Rudy Aernoudt, économiste

La vague chinoise toujours plus forte

Une tendance à la disparition qui risque de s’aggraver puisque désormais, la volonté des industriels chinois est de directement produire sur le Vieux continent. Avec un pied en Europe, la Chine peut skiper les exportations coûteuses. «La marque MG, par exemple, est en train d’investir en Hongrie», rappelle l’économiste.

Les industriels chinois ont pris le virage électrique dès 2010 en investissant massivement dans les nouvelles technologies de mobilité. «La Chine teste des portions d’autoroutes où les voitures électriques peuvent se recharger par induction, tout en roulant. Chez nous, on parle seulement du manque de bornes.
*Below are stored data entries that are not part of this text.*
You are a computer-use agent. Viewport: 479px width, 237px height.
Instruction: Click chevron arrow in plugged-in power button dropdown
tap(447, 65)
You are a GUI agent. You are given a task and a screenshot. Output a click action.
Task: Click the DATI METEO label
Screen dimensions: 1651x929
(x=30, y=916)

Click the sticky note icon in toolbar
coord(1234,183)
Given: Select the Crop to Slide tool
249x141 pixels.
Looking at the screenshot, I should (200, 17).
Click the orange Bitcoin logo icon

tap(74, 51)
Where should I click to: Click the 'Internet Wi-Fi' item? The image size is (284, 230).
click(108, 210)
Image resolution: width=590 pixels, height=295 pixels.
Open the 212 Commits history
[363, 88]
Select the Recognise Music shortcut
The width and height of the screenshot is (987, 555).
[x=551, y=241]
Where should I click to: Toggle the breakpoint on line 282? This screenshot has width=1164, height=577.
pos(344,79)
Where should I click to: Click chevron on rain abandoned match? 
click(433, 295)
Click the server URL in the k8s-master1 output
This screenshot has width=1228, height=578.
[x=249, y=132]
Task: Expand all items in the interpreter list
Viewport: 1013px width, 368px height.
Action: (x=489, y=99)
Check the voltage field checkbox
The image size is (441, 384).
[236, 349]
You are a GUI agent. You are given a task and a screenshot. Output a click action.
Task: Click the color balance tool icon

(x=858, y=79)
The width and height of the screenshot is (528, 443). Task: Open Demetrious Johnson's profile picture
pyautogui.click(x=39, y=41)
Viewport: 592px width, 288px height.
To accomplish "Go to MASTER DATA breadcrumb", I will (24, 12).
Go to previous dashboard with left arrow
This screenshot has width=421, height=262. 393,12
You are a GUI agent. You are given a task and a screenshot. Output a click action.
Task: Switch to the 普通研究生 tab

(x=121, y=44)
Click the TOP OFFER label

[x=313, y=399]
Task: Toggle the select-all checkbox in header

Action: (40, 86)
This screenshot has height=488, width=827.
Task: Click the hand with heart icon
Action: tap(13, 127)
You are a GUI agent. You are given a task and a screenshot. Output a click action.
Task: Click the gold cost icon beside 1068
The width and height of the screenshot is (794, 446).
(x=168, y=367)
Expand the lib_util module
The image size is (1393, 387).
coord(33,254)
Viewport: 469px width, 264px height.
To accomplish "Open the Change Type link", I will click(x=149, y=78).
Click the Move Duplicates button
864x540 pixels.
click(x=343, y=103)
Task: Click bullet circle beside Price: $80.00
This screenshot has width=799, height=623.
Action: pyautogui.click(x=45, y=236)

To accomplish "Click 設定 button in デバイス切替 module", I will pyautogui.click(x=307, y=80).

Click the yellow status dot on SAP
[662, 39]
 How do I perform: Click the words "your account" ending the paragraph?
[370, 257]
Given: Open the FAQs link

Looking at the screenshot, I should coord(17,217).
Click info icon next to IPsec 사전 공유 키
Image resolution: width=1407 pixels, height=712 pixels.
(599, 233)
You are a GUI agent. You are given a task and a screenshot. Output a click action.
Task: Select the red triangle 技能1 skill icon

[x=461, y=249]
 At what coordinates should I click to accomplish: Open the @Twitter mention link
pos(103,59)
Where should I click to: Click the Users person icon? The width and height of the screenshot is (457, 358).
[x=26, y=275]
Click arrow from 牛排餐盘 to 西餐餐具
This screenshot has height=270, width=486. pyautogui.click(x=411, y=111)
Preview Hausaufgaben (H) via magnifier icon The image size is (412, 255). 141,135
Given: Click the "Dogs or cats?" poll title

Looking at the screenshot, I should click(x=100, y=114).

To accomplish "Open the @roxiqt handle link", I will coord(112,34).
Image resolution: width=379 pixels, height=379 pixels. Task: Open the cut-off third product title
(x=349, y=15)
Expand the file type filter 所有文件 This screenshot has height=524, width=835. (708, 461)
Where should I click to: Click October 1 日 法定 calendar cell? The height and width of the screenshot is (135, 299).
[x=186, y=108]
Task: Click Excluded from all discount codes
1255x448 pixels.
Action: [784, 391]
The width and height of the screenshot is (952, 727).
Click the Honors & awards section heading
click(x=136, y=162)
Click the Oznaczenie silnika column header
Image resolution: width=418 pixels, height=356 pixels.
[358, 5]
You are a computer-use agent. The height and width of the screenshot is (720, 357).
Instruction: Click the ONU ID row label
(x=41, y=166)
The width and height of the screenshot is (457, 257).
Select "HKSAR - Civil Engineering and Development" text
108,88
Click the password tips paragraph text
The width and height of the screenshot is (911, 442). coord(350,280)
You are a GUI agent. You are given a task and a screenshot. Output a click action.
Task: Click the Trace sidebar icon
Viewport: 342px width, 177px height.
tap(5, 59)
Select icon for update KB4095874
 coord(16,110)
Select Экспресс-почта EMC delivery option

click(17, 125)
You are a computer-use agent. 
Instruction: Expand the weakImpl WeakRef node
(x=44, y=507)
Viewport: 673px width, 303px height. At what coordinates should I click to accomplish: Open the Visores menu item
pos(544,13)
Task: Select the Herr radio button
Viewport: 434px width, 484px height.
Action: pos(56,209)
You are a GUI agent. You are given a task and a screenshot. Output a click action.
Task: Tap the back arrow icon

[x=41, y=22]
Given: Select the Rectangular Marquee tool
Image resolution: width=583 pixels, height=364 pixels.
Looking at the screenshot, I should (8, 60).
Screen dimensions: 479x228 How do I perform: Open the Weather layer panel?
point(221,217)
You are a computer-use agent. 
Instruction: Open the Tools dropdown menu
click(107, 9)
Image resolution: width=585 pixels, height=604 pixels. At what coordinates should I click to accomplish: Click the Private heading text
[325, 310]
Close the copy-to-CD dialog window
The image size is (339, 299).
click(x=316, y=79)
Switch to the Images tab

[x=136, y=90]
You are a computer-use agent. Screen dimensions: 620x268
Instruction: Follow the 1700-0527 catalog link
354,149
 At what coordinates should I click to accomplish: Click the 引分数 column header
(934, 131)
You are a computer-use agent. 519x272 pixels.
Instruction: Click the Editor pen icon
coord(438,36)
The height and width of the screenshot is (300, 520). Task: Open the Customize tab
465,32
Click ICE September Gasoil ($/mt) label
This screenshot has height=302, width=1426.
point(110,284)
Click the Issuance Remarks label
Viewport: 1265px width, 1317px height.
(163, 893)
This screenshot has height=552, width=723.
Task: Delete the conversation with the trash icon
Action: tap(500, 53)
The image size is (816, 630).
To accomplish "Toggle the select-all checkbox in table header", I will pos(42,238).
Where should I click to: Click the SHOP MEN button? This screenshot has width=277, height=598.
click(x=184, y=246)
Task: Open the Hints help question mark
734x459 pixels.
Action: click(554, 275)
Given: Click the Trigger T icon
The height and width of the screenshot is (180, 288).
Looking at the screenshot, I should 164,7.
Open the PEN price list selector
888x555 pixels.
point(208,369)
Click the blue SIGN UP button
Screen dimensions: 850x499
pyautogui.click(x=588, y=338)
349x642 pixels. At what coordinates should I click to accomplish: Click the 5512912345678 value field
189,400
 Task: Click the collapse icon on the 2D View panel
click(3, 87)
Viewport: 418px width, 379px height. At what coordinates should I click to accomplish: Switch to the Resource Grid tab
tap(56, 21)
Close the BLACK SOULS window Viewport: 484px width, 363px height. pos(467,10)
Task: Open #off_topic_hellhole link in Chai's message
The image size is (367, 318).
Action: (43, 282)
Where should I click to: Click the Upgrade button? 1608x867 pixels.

Cet exemple donne une idée du gouffre entre la Chine et l’Europe» souligne Grégory Dascotte, représentant permanent FGTB, auparavant délégué syndical chez Audi Brussels.

Et cet écart va se creuser: pour rester implanté en Chine, le groupe Volkswagen a également accepté de racheter une plateforme de voitures chinoises. Se faisant, ils financent également leur développement. Un véritable cercle vicieux que seule la législation européenne semble en mesure d’entraver.

Les travailleurs entre dégoût et colère

Dans ces conditions défavorables, les travailleurs d’Audi Brussels refusent actuellement de reprendre le travail. «Pour certains, dans leurs têtes, c’est la fin», indiquent les syndicats. Un appel massif à manifester le 16 septembre est prévu. Avant cela, des actions de distribution seront organisées le 9 et 10 septembre, notamment chez Volvo (Gand) et chez d’autres industriels wallons. «Entre dégoût, déception et colère, l’espoir n’est plus vraiment présent, regrette Grégory Dascotte. D’ailleurs, plus personne ne semble avoir vraiment confiance dans la «haute» direction, qui a caché la réalité aux travailleurs pendant un long moment.»

Les travailleurs peuvent-ils encore espérer la présence d’Audi à Forest, sous une autre forme? «Peut-être, mais il ne faut pas se faire trop d’illusions sur le futur de la marque en Belgique. A partir du moment où Volkswagen ferme une usine en Allemagne (NDLR: et ce malgré le puissant lobby automobile allemand), il est utopique de croire qu’Audi Brussels restera en vie», tranche enfin Rudy Aernoudt.